Chaque année, des milliers de gens passent devant des scènes d’accidents – en voiture, à bicyclette, au cours d’une partie de golf ou d’une promenade – sans que personne ne remarque quoi que ce soit. Jusqu’au jour où quelqu’un aperçoit quelque chose.
— Les vitres étaient remontées, continuait Larabee. La voiture était assez hermétique pour faire barrage aux crabes et aux poissons. Aiker n’est pas en si mauvais état, compte tenu du temps qu’il a passé à mariner.
— Où ça ?
— Sur le siège arrière.
Décidément, je me faisais mal comprendre.
— Je veux dire : le corps a été transporté à Chapel Hill ?
Il a secoué la tête.
— Ils ont deux pathologistes en congé et un autre malade. Le grand chef a demandé si on pouvait faire le boulot ici.
J’ai acquiescé en silence, l’esprit ailleurs. Larabee a deviné à quoi je pensais.
— Ça vous laisse dans le brouillard pour le crâne de la fosse d’aisances, comme pour le corps sans tête de Lancaster.
— Plutôt.
— Vous n’avez toujours pas reçu le rapport de Cagle ?
— Non.
Il a attendu gentiment que je fasse le tri dans mes pensées. Il attendait toujours quand son téléphone a sonné. Après une seconde d’hésitation, il a fini par décrocher.
Je me suis retirée dans mon bureau pour y poursuivre mes réflexions. On ne peut pas dire que le processus allait bon train. J’ai tenté d’améliorer le rendement à l’aide d’un café. Résultat nul.

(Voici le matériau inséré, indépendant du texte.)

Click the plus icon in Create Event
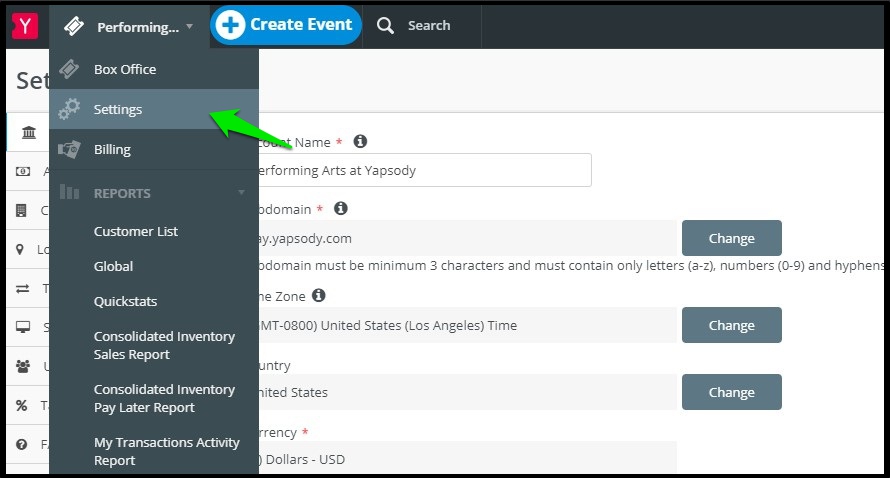890x478 pixels. [230, 25]
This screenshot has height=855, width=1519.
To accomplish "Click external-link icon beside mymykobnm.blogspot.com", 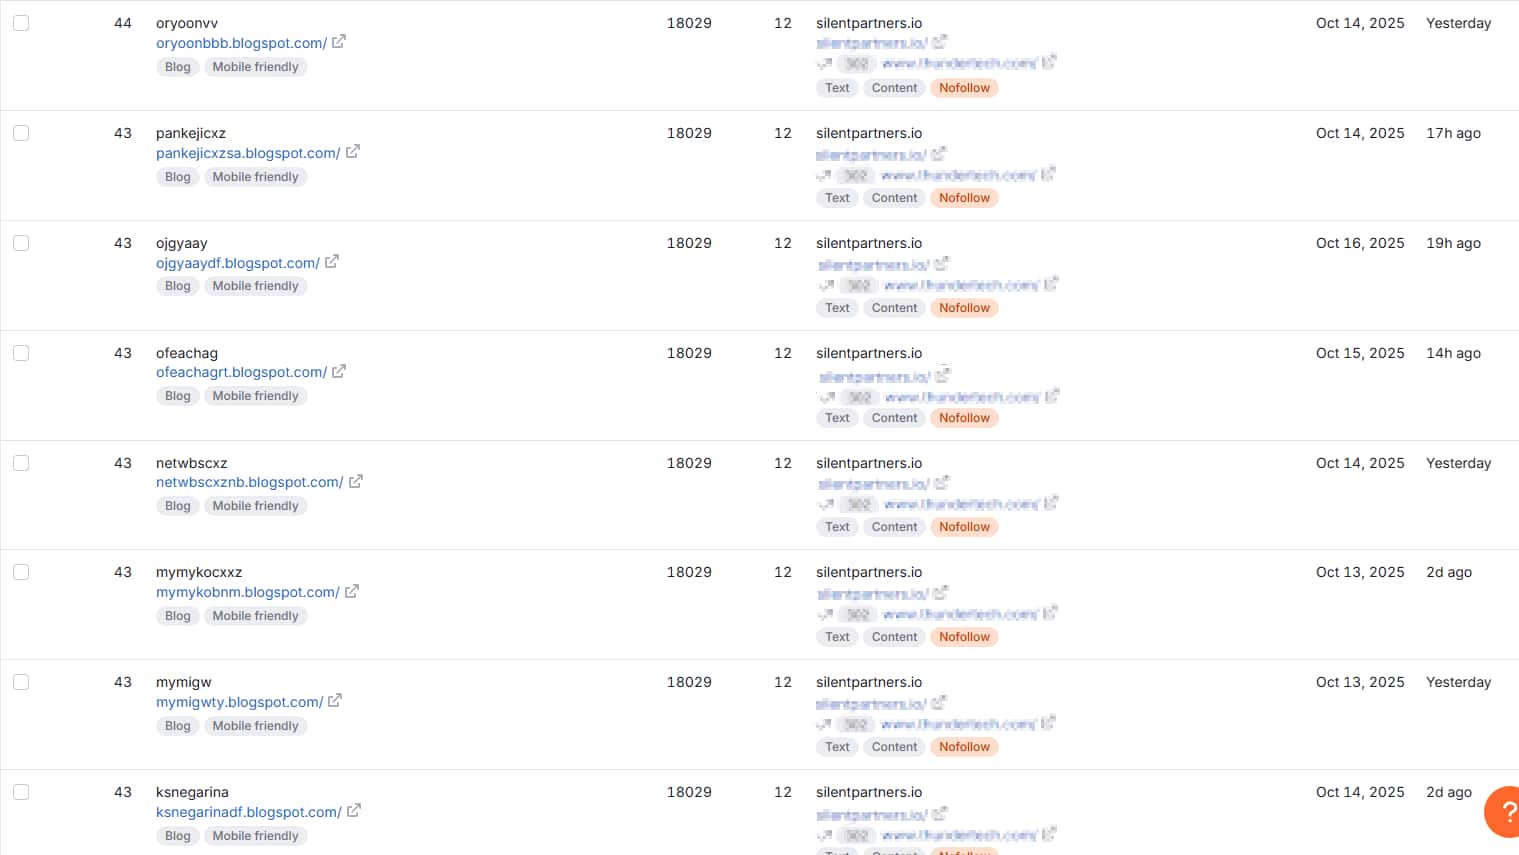I will point(352,591).
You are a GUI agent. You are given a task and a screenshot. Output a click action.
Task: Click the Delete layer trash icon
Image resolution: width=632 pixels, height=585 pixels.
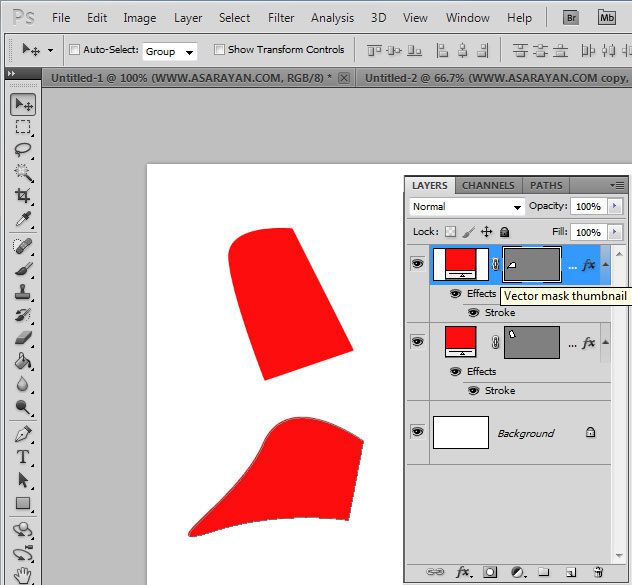[x=598, y=572]
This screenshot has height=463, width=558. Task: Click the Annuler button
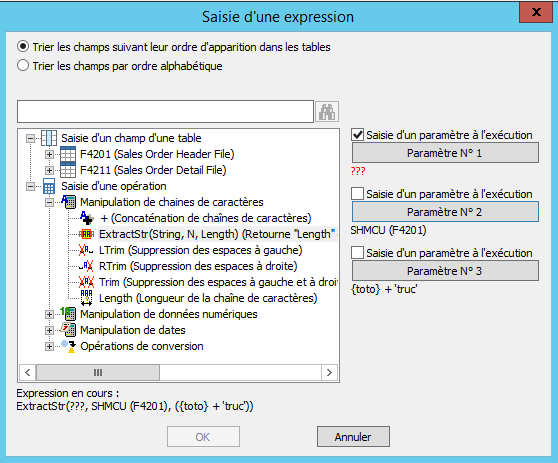click(x=353, y=437)
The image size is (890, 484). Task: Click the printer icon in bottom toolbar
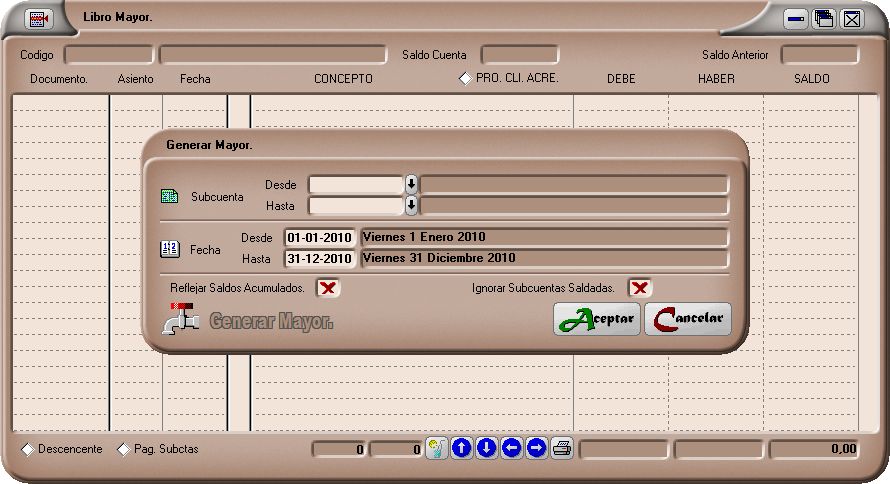click(562, 448)
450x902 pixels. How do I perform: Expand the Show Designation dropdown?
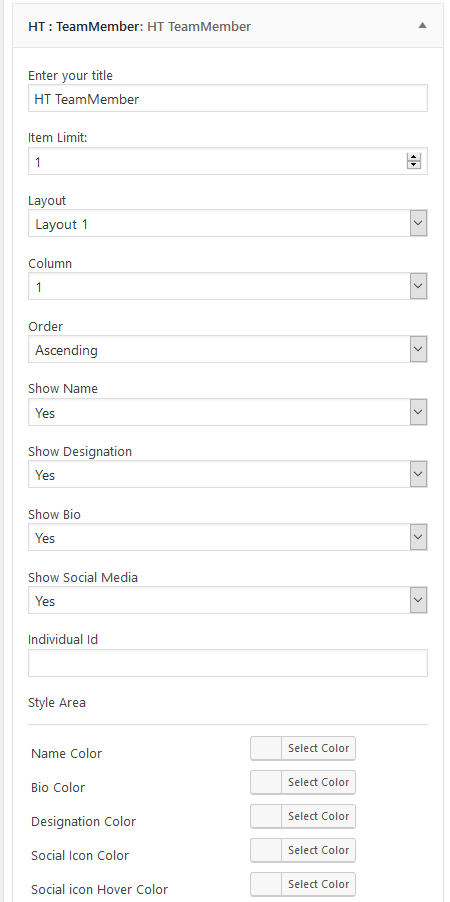228,475
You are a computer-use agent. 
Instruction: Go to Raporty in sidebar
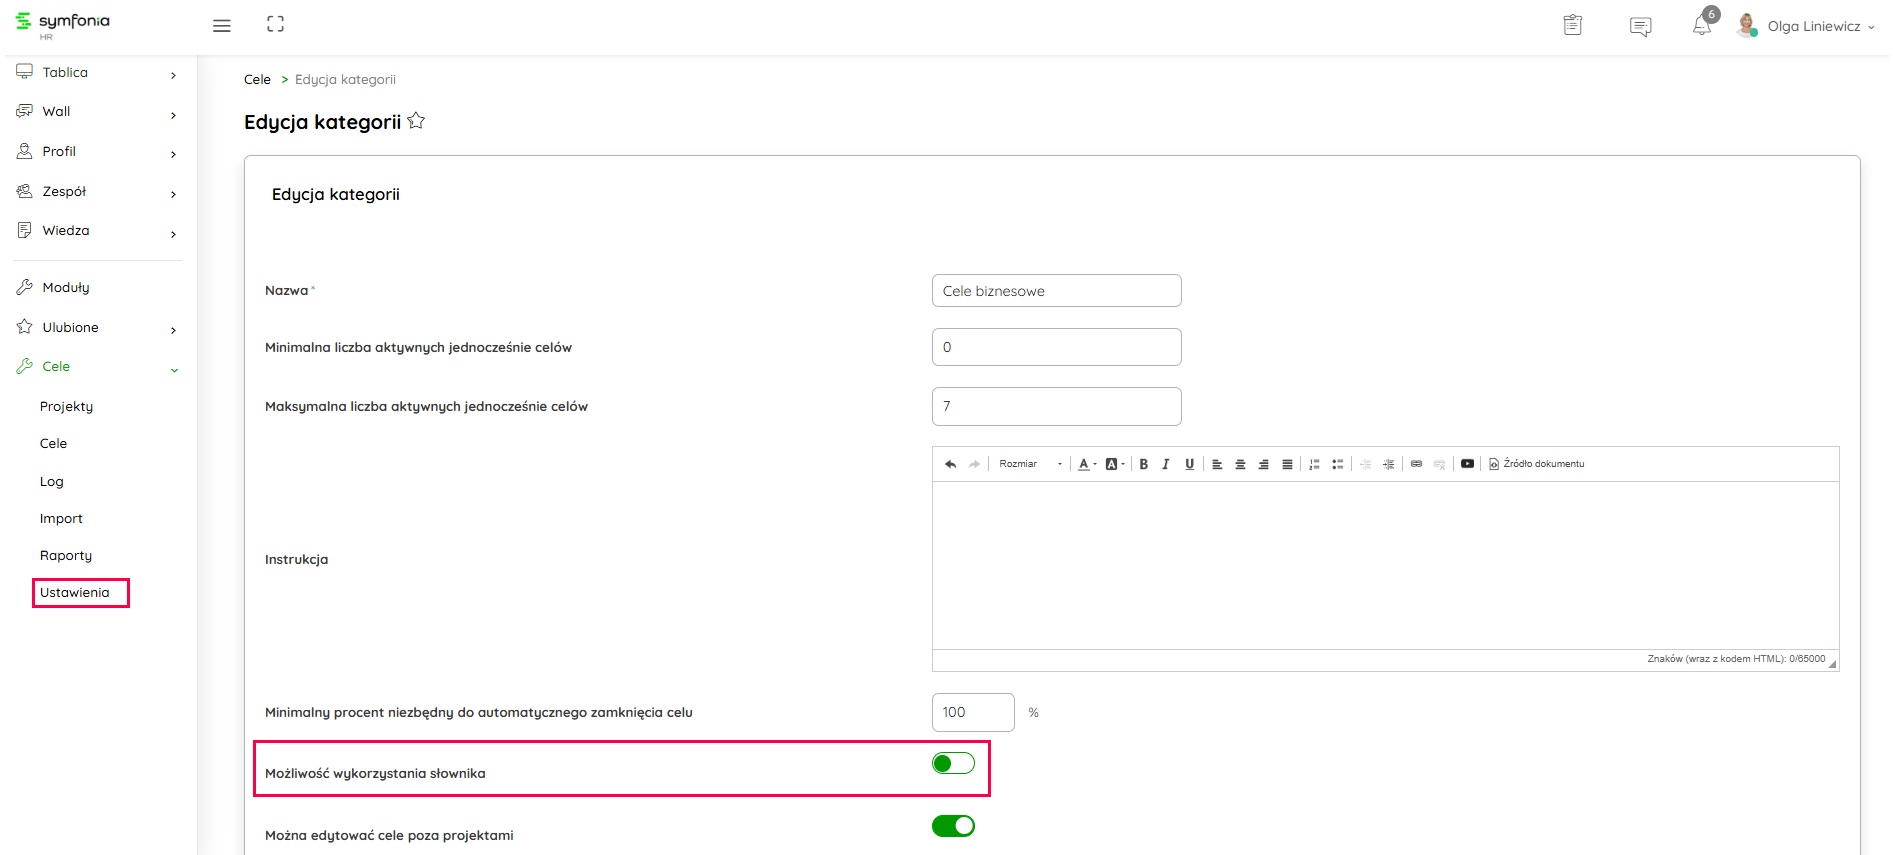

J’ai allumé mon ordinateur portable et me suis forcée à transcrire en cyberbytes ce que j’avais appris au cours des onze derniers jours.
1 : Lieux. La ferme. Le site de l’écrasement. Le comté de Lancaster, en Caroline du Sud. Columbia, en Caroline du Sud. Parc national de Crowder’s Mountain.
Les restes de Lancaster n’avaient-ils pas été retrouvés dans un parc d’État, eux aussi ? J’ai rédigé une note sur un papier à part.
2 : Personnes. Tamela Banks. Harvey Pearce. Jason Jack Wyatt. Ricky Don Dorton. Darryl Tyree. Sonny Pounder. Wally Cagle. Lawrence Looper. Murray Snow. James Park. Brian Aiker.
Trop long. J’ai divisé :
Les méchants. Harvey Pearce (mort). Jason Jack Wyatt (mort). Ricky Don Dorton (mort). Darryl Tyree (en garde à vue). Sonny Pounder (en détention).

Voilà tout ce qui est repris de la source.